WRITTEN REQUEST A => Name every song that the plot summary gives a title for.

SELECTED EXTRACT =>
Australia's first television musical comedy.
Plot
It is 1809 and Britain sends its convicts to the penal colony of New
South Wales. On a convict ship travelling to Sydney, the convicts,
notably three men, Mansfield, Harbutt, and Snark, sing "He-ho, you'll never go back".
Elizabeth Westcott is being transported after being given a five year sentence for killing a pig and serving it to a pompous magistrate at her father's inn. On the boat over she meets Richard Soames, an army
officer being transferred to the NSW Corps.
Elizabeth befriends Mansfield, Harbutt, and Snark after she refuses to
report them for theft; they sing "Send for Me" together.
The ship arrives in Sydney. Richard meets the new, temporary
Governor, Colonel Paterson, who has taken over from Governer Bligh (the Rum Rebellion
has just taken place). Paterson complains about the lack of decent
servants and Richard recommends Elizabeth but Paterson is reluctant to
employ a former convict.
Elizabeth arrives to track down Richard and impresses Paterson,
who offers her the job of managing Government House. She persuades
Richard to let Mansfield, Harbutt, and Snark join her as servants.
Richard sings "You Walk By" to Elizabeth.
Elizabeth runs the house with great success but this causes the
Governor's wife, Lydia, to become jealous and demand the convict leave.
Paterson decides to grant Elizabeth a ticket of leave and loans her five
pounds to set up an inn. Elizabeth sings "I'm on My Way".[5]
Elizabeth runs the inn, called the Silver Bottle, along with a
servant girl, Mog. It is popular but they have trouble with the local
soldiers. She decides to gate crash a party held by Paterson and his
wife, in order to talk to the Governor. At the party, Lydia sings a song
to her guests, "Our Own Bare Hands".

ROWS =>

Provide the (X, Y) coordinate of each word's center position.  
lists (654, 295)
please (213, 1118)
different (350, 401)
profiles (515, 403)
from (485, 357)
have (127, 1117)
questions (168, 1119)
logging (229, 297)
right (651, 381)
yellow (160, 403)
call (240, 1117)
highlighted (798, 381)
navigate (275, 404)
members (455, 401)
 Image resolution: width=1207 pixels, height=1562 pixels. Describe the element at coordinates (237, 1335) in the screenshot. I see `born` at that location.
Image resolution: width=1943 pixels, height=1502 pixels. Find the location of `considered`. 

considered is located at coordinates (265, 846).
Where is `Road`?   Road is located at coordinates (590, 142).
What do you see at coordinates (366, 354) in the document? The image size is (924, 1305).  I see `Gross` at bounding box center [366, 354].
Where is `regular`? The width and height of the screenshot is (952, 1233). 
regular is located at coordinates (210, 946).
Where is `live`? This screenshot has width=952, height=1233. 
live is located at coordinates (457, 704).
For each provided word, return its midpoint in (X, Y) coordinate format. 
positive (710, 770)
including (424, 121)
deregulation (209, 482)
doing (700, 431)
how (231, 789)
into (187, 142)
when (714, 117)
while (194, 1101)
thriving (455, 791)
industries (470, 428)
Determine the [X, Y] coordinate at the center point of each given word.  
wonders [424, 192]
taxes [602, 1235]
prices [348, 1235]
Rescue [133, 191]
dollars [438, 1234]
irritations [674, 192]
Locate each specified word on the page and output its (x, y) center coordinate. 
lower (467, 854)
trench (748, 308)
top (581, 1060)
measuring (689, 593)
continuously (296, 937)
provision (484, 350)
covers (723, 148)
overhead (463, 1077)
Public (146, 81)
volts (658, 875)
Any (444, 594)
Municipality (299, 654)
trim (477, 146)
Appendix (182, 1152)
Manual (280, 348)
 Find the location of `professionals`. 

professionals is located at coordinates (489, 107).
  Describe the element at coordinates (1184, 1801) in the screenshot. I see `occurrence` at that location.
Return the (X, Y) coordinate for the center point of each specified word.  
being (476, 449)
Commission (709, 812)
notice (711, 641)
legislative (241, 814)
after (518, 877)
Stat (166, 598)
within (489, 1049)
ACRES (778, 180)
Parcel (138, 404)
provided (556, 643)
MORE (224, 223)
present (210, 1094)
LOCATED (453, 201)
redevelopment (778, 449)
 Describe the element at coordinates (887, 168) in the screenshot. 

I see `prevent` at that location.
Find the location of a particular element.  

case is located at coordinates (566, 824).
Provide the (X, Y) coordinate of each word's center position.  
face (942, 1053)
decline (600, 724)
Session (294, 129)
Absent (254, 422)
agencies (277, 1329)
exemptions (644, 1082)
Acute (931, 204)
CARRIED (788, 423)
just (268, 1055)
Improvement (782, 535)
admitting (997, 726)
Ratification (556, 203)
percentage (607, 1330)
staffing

WRITTEN REQUEST B => From the records, retype the part that opens with the line containing "from (485, 357)" and closes with the line containing "industries (470, 428)", including both of those lines.

COMPLETE OUTPUT A =>
"He-ho, you'll never go back"
"Send for Me"
"You Walk By"
"I'm on My Way"
"Our Own Bare Hands"

COMPLETE OUTPUT B =>
from (485, 357)
have (127, 1117)
questions (168, 1119)
logging (229, 297)
right (651, 381)
yellow (160, 403)
call (240, 1117)
highlighted (798, 381)
navigate (275, 404)
members (455, 401)
 Image resolution: width=1207 pixels, height=1562 pixels. Describe the element at coordinates (237, 1335) in the screenshot. I see `born` at that location.
Image resolution: width=1943 pixels, height=1502 pixels. Find the location of `considered`. 

considered is located at coordinates (265, 846).
Where is `Road`?   Road is located at coordinates (590, 142).
What do you see at coordinates (366, 354) in the document? The image size is (924, 1305).  I see `Gross` at bounding box center [366, 354].
Where is `regular`? The width and height of the screenshot is (952, 1233). 
regular is located at coordinates (210, 946).
Where is `live`? This screenshot has width=952, height=1233. 
live is located at coordinates (457, 704).
For each provided word, return its midpoint in (X, Y) coordinate format. 
positive (710, 770)
including (424, 121)
deregulation (209, 482)
doing (700, 431)
how (231, 789)
into (187, 142)
when (714, 117)
while (194, 1101)
thriving (455, 791)
industries (470, 428)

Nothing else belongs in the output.